## What to do
In the records that follow, find the line with "The image size is (896, 1344)."; from there, retype every line exactly through the line with "Collapse the AIDA", which also belongs to the answer.

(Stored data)
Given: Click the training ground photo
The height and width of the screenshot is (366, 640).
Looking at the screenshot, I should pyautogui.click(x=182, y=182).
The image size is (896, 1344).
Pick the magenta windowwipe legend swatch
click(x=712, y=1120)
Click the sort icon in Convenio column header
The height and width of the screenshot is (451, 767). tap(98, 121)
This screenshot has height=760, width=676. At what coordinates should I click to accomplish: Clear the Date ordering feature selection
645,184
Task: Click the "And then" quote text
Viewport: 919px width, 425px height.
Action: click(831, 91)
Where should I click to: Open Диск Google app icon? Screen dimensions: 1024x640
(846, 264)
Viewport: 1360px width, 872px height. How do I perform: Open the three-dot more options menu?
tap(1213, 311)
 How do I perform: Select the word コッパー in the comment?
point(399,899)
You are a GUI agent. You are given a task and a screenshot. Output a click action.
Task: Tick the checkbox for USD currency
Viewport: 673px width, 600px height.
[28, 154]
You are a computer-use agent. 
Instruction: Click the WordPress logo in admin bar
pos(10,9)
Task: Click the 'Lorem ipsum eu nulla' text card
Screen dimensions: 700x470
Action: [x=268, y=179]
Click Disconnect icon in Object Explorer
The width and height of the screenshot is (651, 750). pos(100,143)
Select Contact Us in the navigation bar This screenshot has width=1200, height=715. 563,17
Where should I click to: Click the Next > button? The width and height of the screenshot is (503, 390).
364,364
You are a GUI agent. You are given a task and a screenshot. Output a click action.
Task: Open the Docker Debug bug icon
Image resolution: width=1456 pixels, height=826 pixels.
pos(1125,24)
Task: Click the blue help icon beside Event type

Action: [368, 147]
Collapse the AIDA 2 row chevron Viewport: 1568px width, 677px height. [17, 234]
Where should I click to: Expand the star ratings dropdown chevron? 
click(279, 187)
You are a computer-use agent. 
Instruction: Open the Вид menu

## Task answer
The image size is (896, 1344).
Pick the magenta windowwipe legend swatch
click(x=712, y=1120)
Click the sort icon in Convenio column header
The height and width of the screenshot is (451, 767). tap(98, 121)
This screenshot has height=760, width=676. At what coordinates should I click to accomplish: Clear the Date ordering feature selection
645,184
Task: Click the "And then" quote text
Viewport: 919px width, 425px height.
Action: click(831, 91)
Where should I click to: Open Диск Google app icon? Screen dimensions: 1024x640
(846, 264)
Viewport: 1360px width, 872px height. How do I perform: Open the three-dot more options menu?
tap(1213, 311)
 How do I perform: Select the word コッパー in the comment?
point(399,899)
You are a GUI agent. You are given a task and a screenshot. Output a click action.
Task: Tick the checkbox for USD currency
Viewport: 673px width, 600px height.
[28, 154]
You are a computer-use agent. 
Instruction: Click the WordPress logo in admin bar
pos(10,9)
Task: Click the 'Lorem ipsum eu nulla' text card
Screen dimensions: 700x470
Action: [x=268, y=179]
Click Disconnect icon in Object Explorer
The width and height of the screenshot is (651, 750). pos(100,143)
Select Contact Us in the navigation bar This screenshot has width=1200, height=715. 563,17
Where should I click to: Click the Next > button? The width and height of the screenshot is (503, 390).
364,364
You are a GUI agent. You are given a task and a screenshot. Output a click action.
Task: Open the Docker Debug bug icon
Image resolution: width=1456 pixels, height=826 pixels.
pos(1125,24)
Task: Click the blue help icon beside Event type

Action: [368, 147]
Collapse the AIDA 2 row chevron Viewport: 1568px width, 677px height. [17, 234]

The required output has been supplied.